The scope of the pension dashboard project must be widened to include other investment wrappers, ahead of the likely emergence of the Lifetime Isa as an alternative to pensions, fintech firm EValue has argued.
The firm's founder and strategy director Bruce Moss welcomed the current project as a "first step", but warned its current scope was too narrow.
He claimed the Lifetime Isa, or Lisa - a government-subsidised savings vehicle with the dual purpose of saving for a first home deposit and for retirement - would see pensions playing a "reduced role in consumers' retirement plans".
As such, Lisas, which will available from April, would need to be included on the pension dashboard.
Current plans for the pension dashboard, however, focus exclusively on pensions, and are in their early stages.
Origo, the fintech company owned by a group of life insurance companies, is in the process of building a "prototype" pension dashboard under the auspices of the Association of British Insurers, which it will demonstrate to Treasury at the end of March.
Mr Moss said this initial dashboard would provide financial advisers with much more comprehensive information on their clients' investments, overcoming "one of the major barriers" to providing good advice.
But he said more was needed.
"[E]ven when the dashboard is fully operational it will only be part of what is needed as pensions play a reduced role in consumers’ retirement plans, as Isas and Lifetime Isas become more prevalent," he said.

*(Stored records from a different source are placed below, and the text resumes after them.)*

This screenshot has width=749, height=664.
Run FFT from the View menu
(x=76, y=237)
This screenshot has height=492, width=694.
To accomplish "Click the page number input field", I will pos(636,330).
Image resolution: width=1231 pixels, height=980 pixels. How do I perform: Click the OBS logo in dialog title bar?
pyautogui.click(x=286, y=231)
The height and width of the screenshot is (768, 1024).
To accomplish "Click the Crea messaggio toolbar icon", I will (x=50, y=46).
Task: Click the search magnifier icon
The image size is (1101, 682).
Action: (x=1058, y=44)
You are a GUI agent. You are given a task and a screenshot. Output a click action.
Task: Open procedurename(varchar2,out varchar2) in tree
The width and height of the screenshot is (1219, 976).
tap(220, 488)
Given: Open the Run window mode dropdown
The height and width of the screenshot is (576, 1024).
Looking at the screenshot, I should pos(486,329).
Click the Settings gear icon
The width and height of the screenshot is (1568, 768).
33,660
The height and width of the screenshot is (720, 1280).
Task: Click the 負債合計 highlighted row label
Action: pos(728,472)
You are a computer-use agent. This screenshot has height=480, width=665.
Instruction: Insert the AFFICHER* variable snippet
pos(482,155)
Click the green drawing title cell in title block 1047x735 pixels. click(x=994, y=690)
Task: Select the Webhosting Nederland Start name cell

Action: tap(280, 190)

"Today, retirement planning involves more than simply looking at pensions and it’s important a person’s full financial picture is taken into account to ensure they get the guidance and advice they really need."
A spokesperson for the ABI said the work currently being done by Origo would act as a "springboard" to other developments, and could eventually be extended to Isas and other investments.
When former chancellor George Osborne announced the Lifetime Isa in last year's March budget, it was viewed as a watered down version of his much more controversial idea for a "pension Isa".
But despite its £4,000 a year annual limit (compared to £40,000 a year for pensions), and the fact that employers cannot contribute to it, the pensions industry has viewed the Lisa as a direct challenge to pensions, in particular to auto-enrolment.
As a result of this opposition, very few pension providers have committed to offering a Lisa.
The Lisa can only be opened by people under 40, meaning it is off limits for most financial advisers, whose clients are generally over 40.